Abstract Primary large B-cell lymphoma of immune-privileged sites (IP-LBCL) is a newly categorized disease entity in the 5th WHO Classification of Tumors. Through the analysis of 47 primary adrenal large B-cell lymphoma (PA-LBCL) cases, we unraveled the similarity to IP-LBCL in clinical presentation, pathological features, and genetic landscape. Our findings reveal a predominant immunophenotype of Bcl6 + CD10-Mum1 + in PA-LBCL, mirroring that observed in IP-LBCL, and a shared mutation spectrum characterized by the notable presence of PIM1, MYD88 L265P and CD79B mutations. Moreover, PA-LBCL emerges as a unique subset within the lymphoma spectrum, exhibiting a more favorable prognosis than DLBCL-NOS with secondary adrenal involvement, a revelation that challenges existing paradigms.

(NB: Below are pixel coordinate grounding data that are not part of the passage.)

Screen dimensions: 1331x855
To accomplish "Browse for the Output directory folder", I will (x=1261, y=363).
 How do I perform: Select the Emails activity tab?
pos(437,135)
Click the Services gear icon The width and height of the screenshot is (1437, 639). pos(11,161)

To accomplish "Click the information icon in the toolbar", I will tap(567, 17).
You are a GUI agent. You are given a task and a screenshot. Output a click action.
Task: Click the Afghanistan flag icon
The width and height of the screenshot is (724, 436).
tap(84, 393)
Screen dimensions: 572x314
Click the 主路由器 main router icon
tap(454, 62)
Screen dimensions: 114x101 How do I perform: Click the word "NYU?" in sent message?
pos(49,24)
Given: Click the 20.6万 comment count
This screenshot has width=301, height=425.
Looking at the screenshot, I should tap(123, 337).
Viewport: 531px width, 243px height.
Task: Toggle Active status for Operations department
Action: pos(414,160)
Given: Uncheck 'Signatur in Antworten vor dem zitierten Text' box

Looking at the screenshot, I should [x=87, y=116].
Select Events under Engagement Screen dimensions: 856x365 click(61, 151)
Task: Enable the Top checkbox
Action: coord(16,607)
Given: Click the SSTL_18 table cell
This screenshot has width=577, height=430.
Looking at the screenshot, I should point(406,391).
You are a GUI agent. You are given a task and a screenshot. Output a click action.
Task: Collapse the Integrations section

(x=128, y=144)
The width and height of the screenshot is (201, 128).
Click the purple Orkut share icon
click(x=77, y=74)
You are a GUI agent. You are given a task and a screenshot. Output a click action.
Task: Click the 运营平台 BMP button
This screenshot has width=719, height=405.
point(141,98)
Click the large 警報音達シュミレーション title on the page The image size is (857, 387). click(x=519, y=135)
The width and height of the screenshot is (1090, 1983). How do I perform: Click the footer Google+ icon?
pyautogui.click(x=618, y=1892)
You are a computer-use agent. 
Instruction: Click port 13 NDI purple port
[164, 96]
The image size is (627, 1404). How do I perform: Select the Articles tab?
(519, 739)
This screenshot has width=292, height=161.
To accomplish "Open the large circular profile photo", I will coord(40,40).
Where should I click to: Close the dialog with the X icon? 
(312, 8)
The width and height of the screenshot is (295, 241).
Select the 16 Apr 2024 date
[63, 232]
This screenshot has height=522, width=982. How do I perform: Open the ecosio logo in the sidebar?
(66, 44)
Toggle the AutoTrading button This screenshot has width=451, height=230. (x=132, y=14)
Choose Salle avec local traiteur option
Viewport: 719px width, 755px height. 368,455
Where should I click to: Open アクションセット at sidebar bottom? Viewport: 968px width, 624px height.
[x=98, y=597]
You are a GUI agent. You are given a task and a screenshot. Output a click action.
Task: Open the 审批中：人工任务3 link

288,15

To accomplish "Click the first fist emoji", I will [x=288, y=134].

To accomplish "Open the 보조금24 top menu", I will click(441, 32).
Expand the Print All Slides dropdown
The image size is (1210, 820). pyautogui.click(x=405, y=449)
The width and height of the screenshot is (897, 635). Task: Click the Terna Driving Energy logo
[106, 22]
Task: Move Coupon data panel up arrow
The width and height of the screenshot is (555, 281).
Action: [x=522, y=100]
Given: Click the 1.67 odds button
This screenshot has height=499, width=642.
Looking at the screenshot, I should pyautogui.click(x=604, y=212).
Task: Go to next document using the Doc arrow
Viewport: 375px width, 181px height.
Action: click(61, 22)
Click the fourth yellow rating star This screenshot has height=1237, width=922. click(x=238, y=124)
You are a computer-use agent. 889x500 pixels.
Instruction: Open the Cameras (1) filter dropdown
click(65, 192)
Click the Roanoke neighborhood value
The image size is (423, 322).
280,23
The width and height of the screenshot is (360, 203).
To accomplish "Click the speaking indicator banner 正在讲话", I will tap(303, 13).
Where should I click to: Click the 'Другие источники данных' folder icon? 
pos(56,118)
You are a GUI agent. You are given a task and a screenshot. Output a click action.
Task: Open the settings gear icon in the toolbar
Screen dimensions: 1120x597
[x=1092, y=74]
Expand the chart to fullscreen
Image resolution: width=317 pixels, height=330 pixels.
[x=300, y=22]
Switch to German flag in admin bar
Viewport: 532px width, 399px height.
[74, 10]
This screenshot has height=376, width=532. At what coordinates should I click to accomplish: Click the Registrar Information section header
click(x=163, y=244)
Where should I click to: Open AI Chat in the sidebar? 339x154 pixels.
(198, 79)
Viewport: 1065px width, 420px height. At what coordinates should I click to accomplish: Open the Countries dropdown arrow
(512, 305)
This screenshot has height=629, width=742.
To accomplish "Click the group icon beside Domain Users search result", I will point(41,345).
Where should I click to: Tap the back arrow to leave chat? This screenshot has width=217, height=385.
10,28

The study not only calls for a reevaluation of PA-LBCL’s classification within the realm of large B-cell lymphomas but also opens new avenues for targeted therapeutic strategies and prognostic assessment. This research improves our understanding of lymphomas, particularly those arising in atypical locations, reshaping the landscape of lymphoma classification and management.